• [What the task requires]: Could you reproduce the lines below word for word, beginning at the line that has "Where should I click to: Download" and stopping after the line that has "(x=206, y=127)"? Leave the pictures out of your answer.

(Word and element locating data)
________________________________________

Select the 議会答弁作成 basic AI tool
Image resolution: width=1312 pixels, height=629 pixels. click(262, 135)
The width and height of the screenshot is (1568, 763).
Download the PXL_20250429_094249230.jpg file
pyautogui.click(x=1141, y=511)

________________________________________

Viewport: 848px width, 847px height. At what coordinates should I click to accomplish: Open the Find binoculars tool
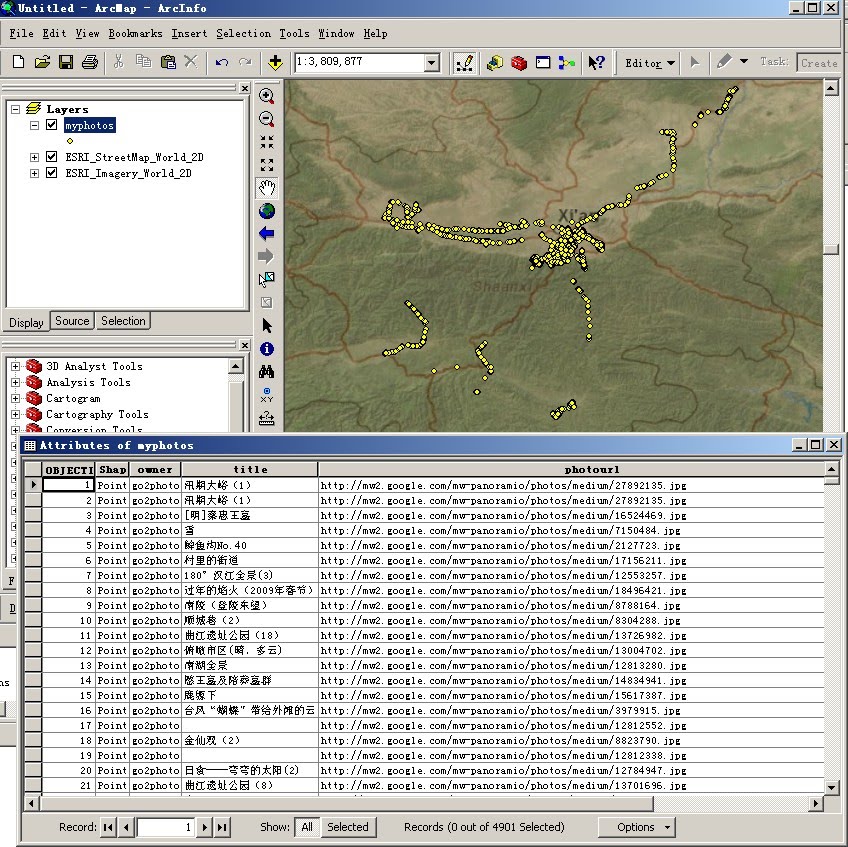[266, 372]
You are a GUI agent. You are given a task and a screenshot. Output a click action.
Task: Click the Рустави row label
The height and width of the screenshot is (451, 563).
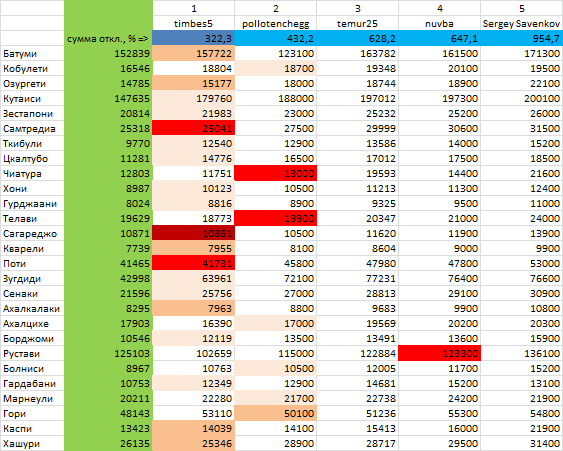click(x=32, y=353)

________________________________________

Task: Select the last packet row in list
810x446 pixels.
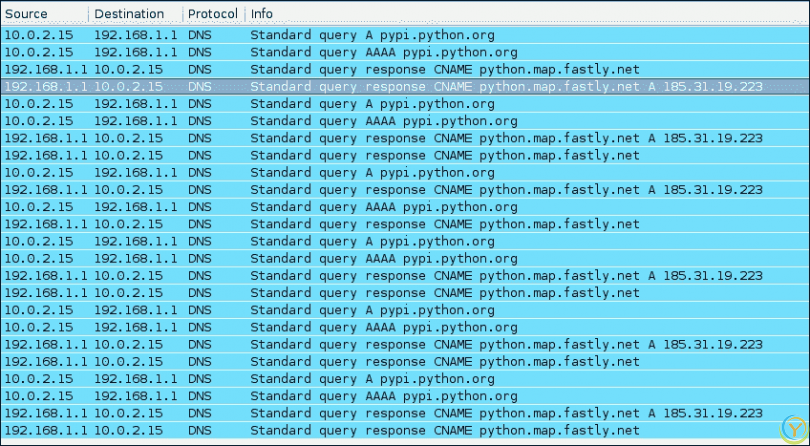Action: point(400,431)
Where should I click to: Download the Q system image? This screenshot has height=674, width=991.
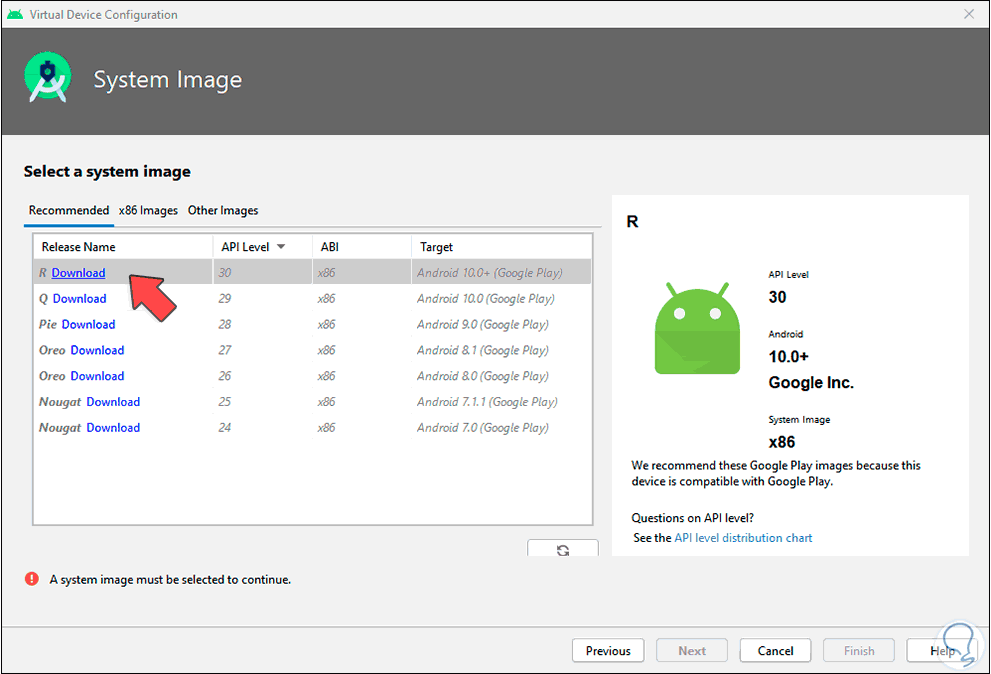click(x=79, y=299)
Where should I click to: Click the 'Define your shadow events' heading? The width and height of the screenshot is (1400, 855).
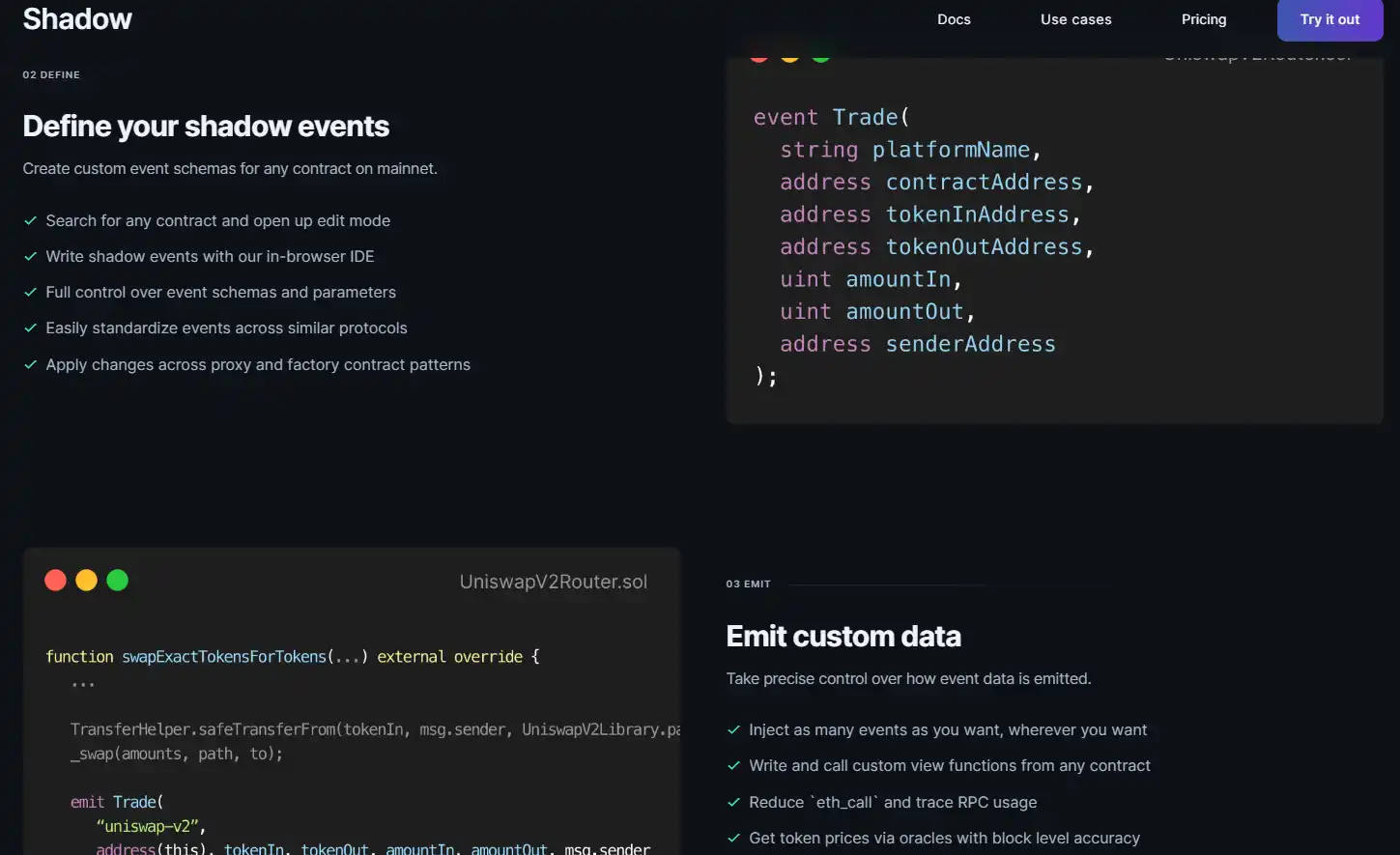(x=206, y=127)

________________________________________

• [The answer]:
Where should I click to: Download the Q system image? This screenshot has height=674, width=991.
click(x=79, y=299)
Where should I click to: Click the 'Define your shadow events' heading? The width and height of the screenshot is (1400, 855).
(x=206, y=127)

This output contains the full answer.